Voters bypassed in Montgomery County

The Montgomery County Commissioners have directly circumvented the will of the voters, leading our county further into debt.

County voters defeated a $200 million road bond proposal in the November 2011 election, 53% to 47%. The proposal was largely defeated due to the rapidly growing county debt in recent years. From 1996 to 2011, county bond debt has skyrocketed over a whopping 1154%. And the 2011 road bond proposal was the second in six years, after voters approved issuing $160 million in road bonds in 2005. In 2010, the Bond Review Board calculated total Montgomery County debt to be the seventh highest among Texas counties at $625,144,927.

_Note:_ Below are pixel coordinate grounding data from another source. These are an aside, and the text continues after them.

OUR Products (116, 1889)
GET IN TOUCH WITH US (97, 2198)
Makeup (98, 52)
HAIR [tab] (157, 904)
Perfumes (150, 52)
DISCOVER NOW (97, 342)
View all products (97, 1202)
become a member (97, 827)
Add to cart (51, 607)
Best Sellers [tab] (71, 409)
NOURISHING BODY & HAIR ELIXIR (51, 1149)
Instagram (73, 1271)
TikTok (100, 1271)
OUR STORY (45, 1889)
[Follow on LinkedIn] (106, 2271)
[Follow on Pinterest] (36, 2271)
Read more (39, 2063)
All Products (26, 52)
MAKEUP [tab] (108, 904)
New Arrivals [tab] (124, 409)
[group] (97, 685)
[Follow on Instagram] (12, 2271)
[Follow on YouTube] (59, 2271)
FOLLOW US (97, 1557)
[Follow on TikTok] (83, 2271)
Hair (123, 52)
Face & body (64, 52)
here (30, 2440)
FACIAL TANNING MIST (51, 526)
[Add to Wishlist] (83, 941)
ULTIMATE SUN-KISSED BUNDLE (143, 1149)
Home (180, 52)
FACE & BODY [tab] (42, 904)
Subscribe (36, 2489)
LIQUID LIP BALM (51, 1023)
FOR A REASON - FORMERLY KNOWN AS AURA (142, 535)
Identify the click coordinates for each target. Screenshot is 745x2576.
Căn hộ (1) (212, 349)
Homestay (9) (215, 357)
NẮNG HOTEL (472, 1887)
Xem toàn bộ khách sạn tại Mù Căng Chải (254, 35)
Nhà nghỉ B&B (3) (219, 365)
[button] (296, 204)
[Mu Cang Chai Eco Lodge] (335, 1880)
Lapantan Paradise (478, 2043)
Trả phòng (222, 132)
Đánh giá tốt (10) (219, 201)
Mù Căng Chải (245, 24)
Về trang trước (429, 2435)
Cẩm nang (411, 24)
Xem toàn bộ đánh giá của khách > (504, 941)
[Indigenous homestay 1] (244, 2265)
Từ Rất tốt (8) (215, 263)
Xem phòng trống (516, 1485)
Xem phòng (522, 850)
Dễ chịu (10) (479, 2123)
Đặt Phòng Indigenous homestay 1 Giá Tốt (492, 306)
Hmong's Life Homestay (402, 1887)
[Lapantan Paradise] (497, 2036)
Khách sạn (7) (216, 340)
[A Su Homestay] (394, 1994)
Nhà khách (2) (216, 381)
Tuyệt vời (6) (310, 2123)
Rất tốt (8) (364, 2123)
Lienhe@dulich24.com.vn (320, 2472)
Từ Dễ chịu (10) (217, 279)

County voters exercised fiscal responsibility by defeating the 2011 road bond proposal. Unfortunately, the commissioners aren't listening. Under the 1971 Texas Certificate of Obligation Act, counties can issue bonds without voter approval for "obligatory" matters. However, the act provides for bonds to be issued for practically any reason to avoid what it terms the "cumbersome procedure" known as competitive biddings and elections.

The Montgomery County Commissioners have invoked this act by passing two $15 million sets of Certificates of Obligation this year. But based on what is known about the project list, it seems to possibly mirror the list rejected by voters in the 2011 bond election. In other words, the commissioners have used the Certificate of Obligation Act to disregard the decision of the citizens of Montgomery County and issue the debt anyway, only in $15 million increments.

This action by the commissioners not only severs the public's trust in their ability to govern responsibly and honestly, but also keeps Montgomery County on the dangerous path we've seen ourselves walking in recent years: increased utilization of methods by which we issue debt unchecked by voters.

The Certificate of Obligation Act does allow us one check against the County, albeit difficult to execute. Chapter 271 stipulates that if 5% of registered voters petition the local government within thirty days after they publish their intent to issue the Certificates, the government must hold a referendum on the bonds. For Montgomery County, this means collecting approximately 13,000 signatures in 30 days. The Texas Patriots PAC intends to fight as hard as we can to prevent our county from being saddled with more debt, even if it means walking the neighborhoods to gather signatures. We hope you'll join us in the fight.